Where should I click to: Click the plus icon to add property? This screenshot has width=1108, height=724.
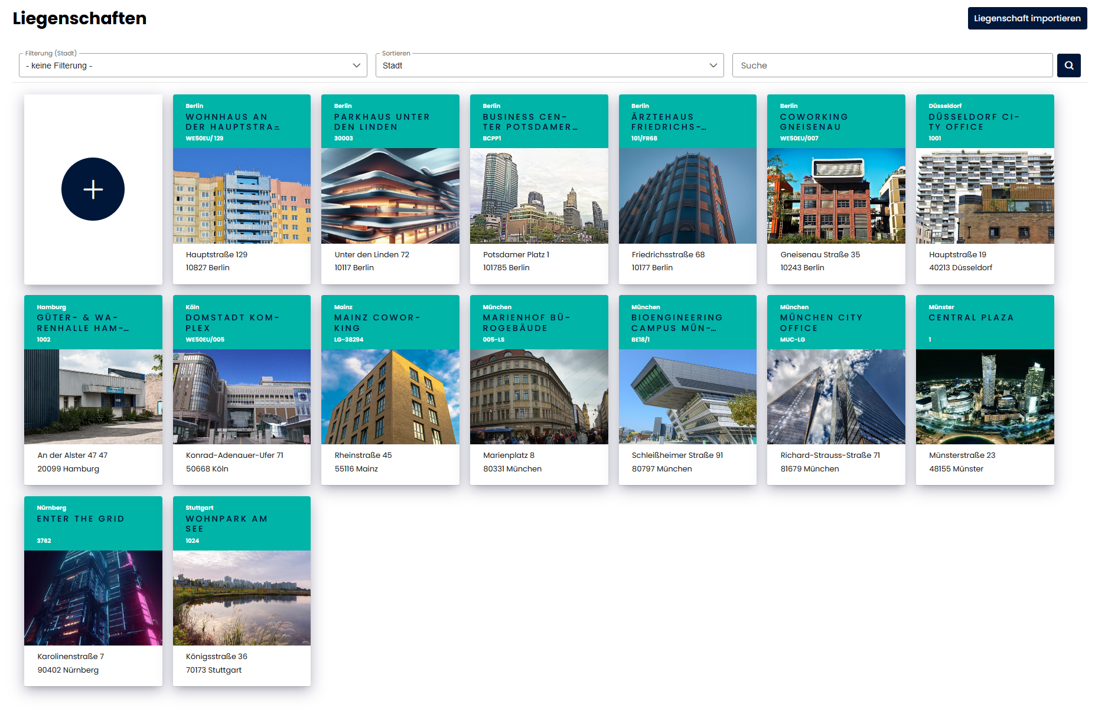(x=93, y=189)
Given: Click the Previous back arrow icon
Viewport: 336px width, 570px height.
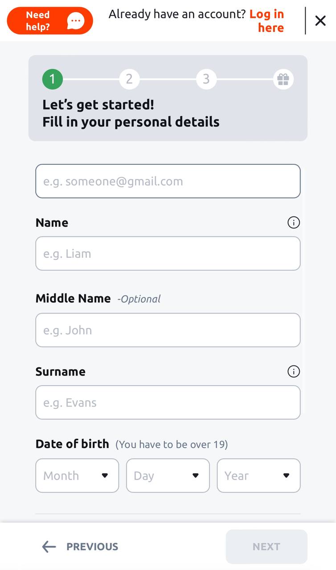Looking at the screenshot, I should 49,547.

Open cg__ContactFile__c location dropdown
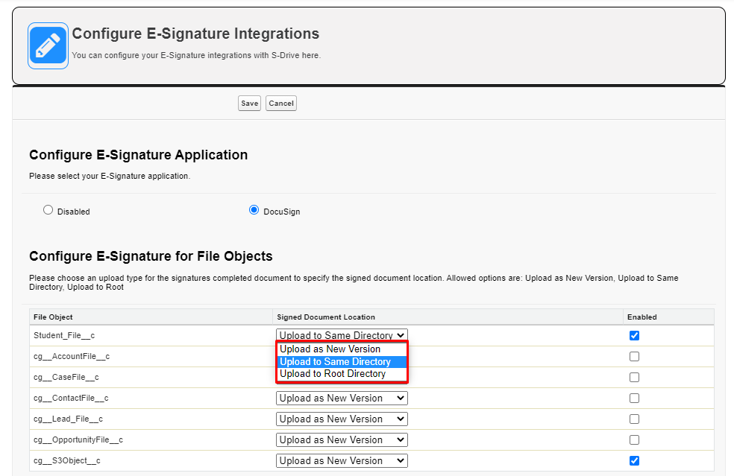click(342, 398)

________________

Assigned task
Starting at the line that contains "Given: Click the Previous back arrow icon", write out exactly each line through the last one in the listing above, leaving out the pictures and adding nothing else.

Answer section
Given: Click the Previous back arrow icon
Viewport: 336px width, 570px height.
Looking at the screenshot, I should 49,547.

Open cg__ContactFile__c location dropdown
click(342, 398)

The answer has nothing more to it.